Molecular clamp

A molecular clamp is a polypeptide used to maintain the shape of proteins in experimental vaccines. On a virus, pre-fusion proteins on their surface provide an attractive target for an immune reaction. However, if these proteins are removed or made by recombinant technology, they lose their shape and form what is called a "post-fusion form". When part of a virus, these proteins maintain their form by forming a quaternary structure with other viral proteins. The pre-fusion state of the protein is a higher energy metastable state. The extra energy is used to overcome the activation barrier of the fusion to the cell membrane.[1] The virus protein (or part of it) in combination with the clamp polypeptide is called a chimeric polypeptide.[2]

Pre-fusion proteins (or subunits) from the following viruses have been stabilised in experiments by the molecular clamp technique: measles, HIV, influenza, ebola and RSV.[2] Researchers at University of Queensland are trying to make a vaccine using this method for SARS-CoV-2.[3] Development was funded by Coalition for Epidemic Preparedness Innovations which in turn received funding from the Gates Foundation as well as Norwegian, Japanese and German governments.[4]

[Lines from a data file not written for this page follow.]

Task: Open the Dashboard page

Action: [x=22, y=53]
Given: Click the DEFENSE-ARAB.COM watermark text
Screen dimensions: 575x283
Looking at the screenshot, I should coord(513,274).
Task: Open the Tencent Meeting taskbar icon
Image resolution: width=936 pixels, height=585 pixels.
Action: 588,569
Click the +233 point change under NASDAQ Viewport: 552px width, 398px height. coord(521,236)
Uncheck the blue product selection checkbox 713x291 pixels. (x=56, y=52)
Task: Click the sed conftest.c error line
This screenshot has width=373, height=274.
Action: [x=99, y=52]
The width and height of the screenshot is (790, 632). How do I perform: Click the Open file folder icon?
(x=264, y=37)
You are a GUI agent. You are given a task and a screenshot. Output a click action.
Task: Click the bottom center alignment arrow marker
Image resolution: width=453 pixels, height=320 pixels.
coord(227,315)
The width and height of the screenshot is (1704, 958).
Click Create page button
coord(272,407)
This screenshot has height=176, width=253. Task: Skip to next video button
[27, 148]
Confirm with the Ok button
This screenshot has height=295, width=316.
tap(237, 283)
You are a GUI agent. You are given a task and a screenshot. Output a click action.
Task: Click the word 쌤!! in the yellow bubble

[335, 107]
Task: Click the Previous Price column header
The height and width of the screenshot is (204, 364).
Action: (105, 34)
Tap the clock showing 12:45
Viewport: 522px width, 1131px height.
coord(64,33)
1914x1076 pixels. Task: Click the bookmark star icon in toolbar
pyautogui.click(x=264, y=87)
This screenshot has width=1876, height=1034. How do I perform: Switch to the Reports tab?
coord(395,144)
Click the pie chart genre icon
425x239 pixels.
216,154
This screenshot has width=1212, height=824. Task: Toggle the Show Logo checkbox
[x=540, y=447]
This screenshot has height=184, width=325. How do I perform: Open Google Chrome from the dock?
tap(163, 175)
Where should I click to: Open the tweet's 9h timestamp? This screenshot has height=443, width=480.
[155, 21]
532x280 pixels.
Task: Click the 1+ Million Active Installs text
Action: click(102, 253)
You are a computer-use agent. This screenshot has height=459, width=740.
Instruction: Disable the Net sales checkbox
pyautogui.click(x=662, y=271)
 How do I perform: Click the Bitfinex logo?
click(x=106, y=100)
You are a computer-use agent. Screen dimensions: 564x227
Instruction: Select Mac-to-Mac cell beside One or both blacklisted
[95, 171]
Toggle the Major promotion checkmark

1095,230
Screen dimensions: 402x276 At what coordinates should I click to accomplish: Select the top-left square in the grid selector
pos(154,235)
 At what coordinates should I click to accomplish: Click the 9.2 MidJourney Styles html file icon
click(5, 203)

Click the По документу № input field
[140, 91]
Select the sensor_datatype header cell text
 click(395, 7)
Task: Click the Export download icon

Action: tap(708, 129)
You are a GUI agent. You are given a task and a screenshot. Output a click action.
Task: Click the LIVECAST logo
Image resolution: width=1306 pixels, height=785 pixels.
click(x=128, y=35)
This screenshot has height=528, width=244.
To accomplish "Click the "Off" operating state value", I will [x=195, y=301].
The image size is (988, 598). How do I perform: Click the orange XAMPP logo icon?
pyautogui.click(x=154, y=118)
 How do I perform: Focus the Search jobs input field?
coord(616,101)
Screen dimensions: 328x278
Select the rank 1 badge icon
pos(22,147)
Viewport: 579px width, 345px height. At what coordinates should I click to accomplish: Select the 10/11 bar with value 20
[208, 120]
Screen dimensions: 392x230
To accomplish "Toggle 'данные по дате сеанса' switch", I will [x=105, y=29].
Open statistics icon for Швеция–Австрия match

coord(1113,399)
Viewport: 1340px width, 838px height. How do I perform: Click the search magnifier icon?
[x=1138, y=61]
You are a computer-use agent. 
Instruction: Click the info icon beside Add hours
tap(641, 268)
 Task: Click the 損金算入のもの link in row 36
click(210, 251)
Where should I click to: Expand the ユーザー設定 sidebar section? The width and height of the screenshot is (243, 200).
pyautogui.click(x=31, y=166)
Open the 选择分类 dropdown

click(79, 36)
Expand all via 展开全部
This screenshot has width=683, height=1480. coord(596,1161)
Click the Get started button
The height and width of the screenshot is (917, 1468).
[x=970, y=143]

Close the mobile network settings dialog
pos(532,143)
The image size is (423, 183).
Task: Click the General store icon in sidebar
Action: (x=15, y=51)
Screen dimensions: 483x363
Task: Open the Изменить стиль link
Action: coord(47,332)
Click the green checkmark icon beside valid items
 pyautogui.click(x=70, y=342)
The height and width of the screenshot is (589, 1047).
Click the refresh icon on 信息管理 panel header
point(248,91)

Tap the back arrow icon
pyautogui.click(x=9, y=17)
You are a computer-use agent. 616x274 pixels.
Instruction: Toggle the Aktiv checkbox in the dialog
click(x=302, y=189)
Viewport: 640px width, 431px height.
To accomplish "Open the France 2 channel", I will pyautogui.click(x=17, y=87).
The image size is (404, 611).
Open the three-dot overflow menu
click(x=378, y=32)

The clamp is made from amino acid residues in a pattern that repeats after every seven residues, and must be at least 14 residues in length. The clamp self-assembles into a twin helix with one strand going forward and the other in reverse. The pairing of the amino acids in the strands is ensured by a pattern of hydrophobic and hydrophilic amino acids. The pattern is arranged so that none of the clamp will bind to the protein from the virus. The clamp self-assembles into a stiff rod. The clamp is linked to the desired part of the virus protein by a linker. The linker may serve other functions, such as allowing the chimeric protein to be purified from a mixture.[5]